A posição foi apresentada pelo ministro da Agricultura e Mar, José Manuel Fernandes, durante a reunião do Conselho de Agricultura e Pescas da União Europeia (AGRIFISH), no âmbito da discussão sobre o Plano de Ação Europeu para os Fertilizantes.
Na intervenção, Portugal saudou a iniciativa da Comissão Europeia e destacou a necessidade de reforçar a autonomia estratégica da União Europeia num contexto internacional marcado pela instabilidade geopolítica e pela volatilidade dos mercados.
“Sem fertilizantes acessíveis e disponíveis não haverá segurança alimentar nem competitividade agrícola na União Europeia”, afirmou o ministro.
O Governo português valorizou as medidas anunciadas por Bruxelas, nomeadamente a suspensão temporária de tarifas aduaneiras e a redução do impacto do Mecanismo de Ajustamento Carbónico Fronteiriço (CBAM) nos fertilizantes, mas considerou necessário avançar com novos apoios ao setor.
Durante a reunião, Portugal alertou também para os riscos associados aos auxílios de Estado nacionais, defendendo que as diferentes capacidades orçamentais dos Estados-membros podem provocar distorções no mercado interno europeu.
José Manuel Fernandes insistiu que “desafios europeus exigem soluções europeias”.
Entre as propostas defendidas por Portugal estão o reforço da Reserva Agrícola europeia, atualmente fixada em 450 milhões de euros anuais, a reutilização de verbas não executadas da Política Agrícola Comum (PAC) e a criação de novas fontes de financiamento através das receitas do mercado de licenças de emissão.
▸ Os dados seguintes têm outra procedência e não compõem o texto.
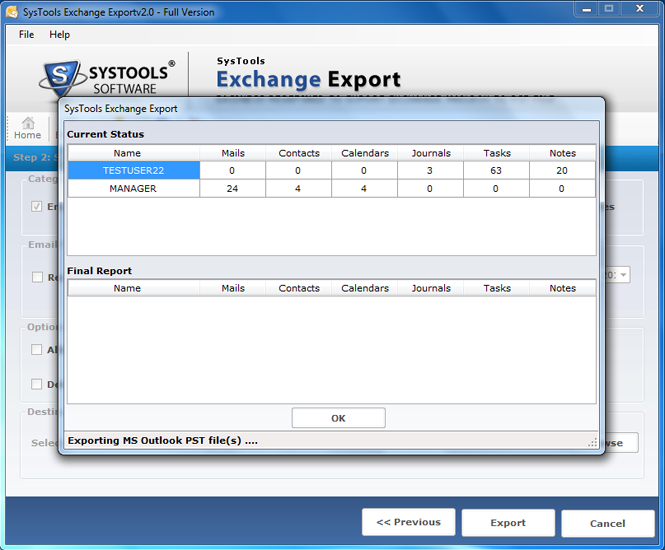Enable the first Options checkbox
665x550 pixels.
[x=37, y=350]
O ministro defendeu igualmente um maior investimento na investigação e inovação, o desenvolvimento de biofertilizantes e do biometano, a valorização de efluentes pecuários e algas, bem como a criação de um verdadeiro mercado europeu de fertilizantes, reduzindo fragmentações legislativas.
Portugal reiterou ainda a importância de o futuro Fundo Europeu para a Competitividade prever financiamento específico para investigação e investimento em fertilizantes alternativos, com o objetivo de reduzir dependências externas e reforçar a resiliência alimentar europeia.